Said Leatherwood, “That was cool to be a part of. We had to miss graduating with all of our friends but if you love baseball it’s something cool to graduate on the field.”
A junior, Poindexter said the season was about relationships.
“Through the ups and downs of this season our team supported each other and never gave up on one another,” he said. “Even though we may not have gotten the results that we wanted the bonds and relationships that have been made will stay with me forever.”
Although “devastated,” the team has accomplished much more than winning games Poindexter said.
“We all became better men on and off the field. We were disappointed that we didn’t get to make a run at state but the relationships and memories will last forever,” he said.

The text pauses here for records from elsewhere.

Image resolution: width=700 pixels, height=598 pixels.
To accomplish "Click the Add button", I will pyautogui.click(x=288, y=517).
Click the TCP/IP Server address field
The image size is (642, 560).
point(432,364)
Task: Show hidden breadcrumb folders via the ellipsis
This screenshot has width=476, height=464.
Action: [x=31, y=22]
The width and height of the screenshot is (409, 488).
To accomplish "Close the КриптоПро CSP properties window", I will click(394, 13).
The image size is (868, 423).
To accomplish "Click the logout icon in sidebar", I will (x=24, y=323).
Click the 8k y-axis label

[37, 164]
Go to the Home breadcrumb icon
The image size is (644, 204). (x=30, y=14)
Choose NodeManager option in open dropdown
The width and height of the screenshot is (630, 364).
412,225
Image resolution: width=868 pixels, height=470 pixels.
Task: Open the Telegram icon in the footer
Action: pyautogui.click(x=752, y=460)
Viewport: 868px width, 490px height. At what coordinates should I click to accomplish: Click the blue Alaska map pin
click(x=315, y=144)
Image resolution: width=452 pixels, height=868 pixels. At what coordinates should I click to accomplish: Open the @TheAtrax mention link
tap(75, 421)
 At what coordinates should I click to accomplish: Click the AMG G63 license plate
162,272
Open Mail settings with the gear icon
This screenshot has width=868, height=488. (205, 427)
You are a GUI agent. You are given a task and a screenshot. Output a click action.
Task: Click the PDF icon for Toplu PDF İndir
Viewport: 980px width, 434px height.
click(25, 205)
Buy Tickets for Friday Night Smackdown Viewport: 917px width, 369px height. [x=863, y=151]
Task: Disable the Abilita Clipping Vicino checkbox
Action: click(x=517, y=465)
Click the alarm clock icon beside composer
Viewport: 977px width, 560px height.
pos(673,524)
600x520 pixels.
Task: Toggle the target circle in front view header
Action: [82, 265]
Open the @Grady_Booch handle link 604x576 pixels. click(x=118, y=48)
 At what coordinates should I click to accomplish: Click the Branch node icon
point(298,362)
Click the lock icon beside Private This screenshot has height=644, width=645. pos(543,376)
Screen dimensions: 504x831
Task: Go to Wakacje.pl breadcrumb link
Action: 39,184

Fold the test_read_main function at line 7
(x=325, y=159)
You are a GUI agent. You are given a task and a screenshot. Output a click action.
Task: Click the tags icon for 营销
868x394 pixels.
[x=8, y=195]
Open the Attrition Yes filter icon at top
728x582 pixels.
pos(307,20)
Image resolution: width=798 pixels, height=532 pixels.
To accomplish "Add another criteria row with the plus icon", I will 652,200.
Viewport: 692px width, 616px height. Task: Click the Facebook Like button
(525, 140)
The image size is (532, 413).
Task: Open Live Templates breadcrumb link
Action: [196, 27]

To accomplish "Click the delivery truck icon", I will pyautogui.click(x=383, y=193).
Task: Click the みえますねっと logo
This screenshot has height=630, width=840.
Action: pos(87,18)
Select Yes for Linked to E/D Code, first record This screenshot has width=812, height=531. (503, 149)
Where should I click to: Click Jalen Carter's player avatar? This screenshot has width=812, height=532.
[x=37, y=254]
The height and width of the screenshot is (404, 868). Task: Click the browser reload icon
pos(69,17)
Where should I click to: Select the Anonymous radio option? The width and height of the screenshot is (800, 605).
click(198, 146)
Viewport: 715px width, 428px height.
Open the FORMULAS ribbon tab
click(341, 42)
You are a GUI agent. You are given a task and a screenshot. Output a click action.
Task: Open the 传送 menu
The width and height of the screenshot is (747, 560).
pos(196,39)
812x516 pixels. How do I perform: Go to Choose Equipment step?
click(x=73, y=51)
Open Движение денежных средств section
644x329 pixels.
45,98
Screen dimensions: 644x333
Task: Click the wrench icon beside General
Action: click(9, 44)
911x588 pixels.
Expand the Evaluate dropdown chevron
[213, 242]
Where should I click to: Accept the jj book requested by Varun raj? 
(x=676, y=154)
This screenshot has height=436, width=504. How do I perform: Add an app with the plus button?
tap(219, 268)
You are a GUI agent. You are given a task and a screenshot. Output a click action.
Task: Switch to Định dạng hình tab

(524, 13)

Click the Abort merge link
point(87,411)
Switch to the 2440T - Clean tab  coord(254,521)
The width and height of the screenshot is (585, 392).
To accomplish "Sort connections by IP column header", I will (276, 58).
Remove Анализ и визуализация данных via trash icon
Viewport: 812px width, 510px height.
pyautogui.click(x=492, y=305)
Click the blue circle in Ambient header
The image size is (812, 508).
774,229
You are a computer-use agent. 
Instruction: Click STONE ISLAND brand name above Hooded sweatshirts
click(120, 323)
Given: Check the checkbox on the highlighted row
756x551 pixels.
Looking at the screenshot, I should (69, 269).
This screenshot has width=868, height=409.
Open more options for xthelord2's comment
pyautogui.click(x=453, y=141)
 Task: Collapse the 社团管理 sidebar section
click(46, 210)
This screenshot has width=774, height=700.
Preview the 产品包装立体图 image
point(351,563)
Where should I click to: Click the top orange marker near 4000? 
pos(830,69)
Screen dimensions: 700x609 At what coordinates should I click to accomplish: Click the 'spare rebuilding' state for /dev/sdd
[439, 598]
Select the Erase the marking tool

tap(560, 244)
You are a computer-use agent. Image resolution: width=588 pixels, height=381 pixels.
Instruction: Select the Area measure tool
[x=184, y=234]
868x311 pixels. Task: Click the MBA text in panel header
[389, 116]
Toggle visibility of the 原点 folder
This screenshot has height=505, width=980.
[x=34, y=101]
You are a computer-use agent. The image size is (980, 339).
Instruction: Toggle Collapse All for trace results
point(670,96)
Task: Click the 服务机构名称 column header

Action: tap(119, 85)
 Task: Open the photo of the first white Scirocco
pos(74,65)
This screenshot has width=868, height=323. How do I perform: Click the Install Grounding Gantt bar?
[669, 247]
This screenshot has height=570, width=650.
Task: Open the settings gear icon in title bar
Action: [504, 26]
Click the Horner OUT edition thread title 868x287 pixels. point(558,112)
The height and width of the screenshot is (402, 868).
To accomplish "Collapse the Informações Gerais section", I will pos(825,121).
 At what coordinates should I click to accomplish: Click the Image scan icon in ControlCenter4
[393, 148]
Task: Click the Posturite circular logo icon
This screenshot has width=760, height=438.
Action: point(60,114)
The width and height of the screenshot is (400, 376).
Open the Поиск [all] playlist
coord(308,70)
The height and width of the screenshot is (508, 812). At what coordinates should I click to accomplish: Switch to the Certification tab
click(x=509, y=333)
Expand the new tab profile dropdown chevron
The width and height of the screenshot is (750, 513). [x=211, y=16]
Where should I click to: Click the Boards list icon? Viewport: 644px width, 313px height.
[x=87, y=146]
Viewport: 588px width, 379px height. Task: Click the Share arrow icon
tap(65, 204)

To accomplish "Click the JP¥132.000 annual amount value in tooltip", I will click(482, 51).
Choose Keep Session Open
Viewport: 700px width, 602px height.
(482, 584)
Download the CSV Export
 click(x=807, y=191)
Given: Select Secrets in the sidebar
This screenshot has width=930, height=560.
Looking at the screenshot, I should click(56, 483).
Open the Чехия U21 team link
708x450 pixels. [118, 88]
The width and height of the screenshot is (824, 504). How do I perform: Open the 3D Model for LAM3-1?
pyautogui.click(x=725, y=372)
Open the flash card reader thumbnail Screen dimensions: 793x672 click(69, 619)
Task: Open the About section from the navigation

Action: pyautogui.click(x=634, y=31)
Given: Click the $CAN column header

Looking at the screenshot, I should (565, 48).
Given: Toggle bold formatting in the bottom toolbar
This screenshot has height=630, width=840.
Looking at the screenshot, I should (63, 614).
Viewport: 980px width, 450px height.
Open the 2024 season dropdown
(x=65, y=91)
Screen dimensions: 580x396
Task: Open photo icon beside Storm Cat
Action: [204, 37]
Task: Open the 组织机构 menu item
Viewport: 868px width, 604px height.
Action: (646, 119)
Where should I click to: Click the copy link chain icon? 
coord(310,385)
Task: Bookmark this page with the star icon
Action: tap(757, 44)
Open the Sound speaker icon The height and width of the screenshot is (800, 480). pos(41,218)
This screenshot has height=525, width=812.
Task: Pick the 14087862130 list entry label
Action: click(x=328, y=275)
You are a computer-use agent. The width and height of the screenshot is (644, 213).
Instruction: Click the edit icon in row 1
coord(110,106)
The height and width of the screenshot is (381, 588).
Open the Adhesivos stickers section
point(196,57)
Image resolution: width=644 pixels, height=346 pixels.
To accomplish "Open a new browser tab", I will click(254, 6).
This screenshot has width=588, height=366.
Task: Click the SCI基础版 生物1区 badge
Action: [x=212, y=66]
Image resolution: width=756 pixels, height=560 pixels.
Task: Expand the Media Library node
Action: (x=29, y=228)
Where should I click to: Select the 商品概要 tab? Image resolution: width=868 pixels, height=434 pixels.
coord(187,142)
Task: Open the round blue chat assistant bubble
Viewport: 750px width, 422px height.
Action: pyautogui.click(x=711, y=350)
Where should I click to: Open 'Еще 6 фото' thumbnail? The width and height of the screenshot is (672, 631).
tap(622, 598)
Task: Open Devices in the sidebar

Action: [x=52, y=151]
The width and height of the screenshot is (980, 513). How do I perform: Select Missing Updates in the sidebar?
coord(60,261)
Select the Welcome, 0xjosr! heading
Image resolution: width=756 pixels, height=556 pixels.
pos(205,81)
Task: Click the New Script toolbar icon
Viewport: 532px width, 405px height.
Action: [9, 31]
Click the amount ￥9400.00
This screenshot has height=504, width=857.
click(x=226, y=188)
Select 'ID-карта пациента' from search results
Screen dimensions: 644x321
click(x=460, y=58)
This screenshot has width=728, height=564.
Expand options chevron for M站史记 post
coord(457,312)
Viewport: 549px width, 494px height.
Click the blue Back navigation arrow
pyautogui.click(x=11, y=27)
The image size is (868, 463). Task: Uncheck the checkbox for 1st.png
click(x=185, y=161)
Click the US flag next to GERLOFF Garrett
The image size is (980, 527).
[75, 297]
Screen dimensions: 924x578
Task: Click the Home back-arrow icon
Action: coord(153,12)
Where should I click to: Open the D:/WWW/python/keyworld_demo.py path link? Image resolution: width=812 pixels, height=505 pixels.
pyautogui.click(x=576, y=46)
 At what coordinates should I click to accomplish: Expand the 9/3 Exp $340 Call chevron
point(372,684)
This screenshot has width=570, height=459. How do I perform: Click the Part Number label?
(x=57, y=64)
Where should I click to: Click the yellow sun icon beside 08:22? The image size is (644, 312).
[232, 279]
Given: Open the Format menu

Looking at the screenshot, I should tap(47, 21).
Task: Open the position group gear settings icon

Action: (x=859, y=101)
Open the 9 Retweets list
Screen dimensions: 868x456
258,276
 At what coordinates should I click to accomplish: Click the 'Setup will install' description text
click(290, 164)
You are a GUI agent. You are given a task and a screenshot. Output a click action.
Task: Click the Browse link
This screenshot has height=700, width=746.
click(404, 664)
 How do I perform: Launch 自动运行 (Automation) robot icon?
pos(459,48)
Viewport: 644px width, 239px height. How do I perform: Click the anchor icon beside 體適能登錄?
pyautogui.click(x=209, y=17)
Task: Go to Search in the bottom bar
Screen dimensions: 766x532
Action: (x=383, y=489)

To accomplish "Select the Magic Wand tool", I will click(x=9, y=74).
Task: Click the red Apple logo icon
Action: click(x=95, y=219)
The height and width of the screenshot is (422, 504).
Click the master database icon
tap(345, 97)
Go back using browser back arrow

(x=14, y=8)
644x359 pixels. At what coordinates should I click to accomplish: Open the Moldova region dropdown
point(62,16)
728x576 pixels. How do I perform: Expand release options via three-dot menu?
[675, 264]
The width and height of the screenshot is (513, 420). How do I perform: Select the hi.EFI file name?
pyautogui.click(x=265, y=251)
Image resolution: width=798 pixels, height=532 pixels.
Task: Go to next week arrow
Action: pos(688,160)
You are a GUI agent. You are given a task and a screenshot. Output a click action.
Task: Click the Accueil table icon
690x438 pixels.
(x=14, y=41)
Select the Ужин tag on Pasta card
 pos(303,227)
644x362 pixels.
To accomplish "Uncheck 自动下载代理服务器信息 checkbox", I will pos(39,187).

Assistant coach David Culbertson hugged sobbing third baseman Tyke Tabor, a sophomore.
“It’s tough for these kids. They have worked their tail feathers off, put in a lot of sweat, passion. We get tough lessons in life and you understand why it is hurting,” he said.
Had the Dragons been successful in their sub-state goal, they would have won the state said Austin.
“If we get there we win it all for sure, easy,” he added. “I’d bet money on that.”
During the season, Arlington had a team meeting after a series of games that were straight losses.
The Tigers “figured things out” before a game with Covington April 17.
“Ever since then we have played really well together,” said Linebaugh, who plays outfield, infield and is a linebacker and wide receiver on the football team.
The Tigers went on a seven-game winning streak after the victory over Covington.
Knowing what to expect, Linebaugh will take a “calm confidence” into the state tournament. Some of it he learned in a season that he worked through hitting slumps and learned how to control body language and attitude.
Cannon was hoping the Tigers would take a bite out of Independence.
Tremmel is equipped now to do that. In a game in Hoover, Ala. earlier this season, Tremmel lost a false tooth when the team stopped at Chick-fil-A.
It had fallen on the ground and one of the workers threw it away.
“He had to play the whole weekend without a tooth,” said Cannon.
The Tigers take a ton of emotions into the state tournament.
“There were tears going down my face as well as the rest of the seniors. It was all happy tears,” said Edwards. “For seniors it is our last year to make an impression.”
Said Cannon, “Hopefully we can do it (a state tourney berth) again next year.”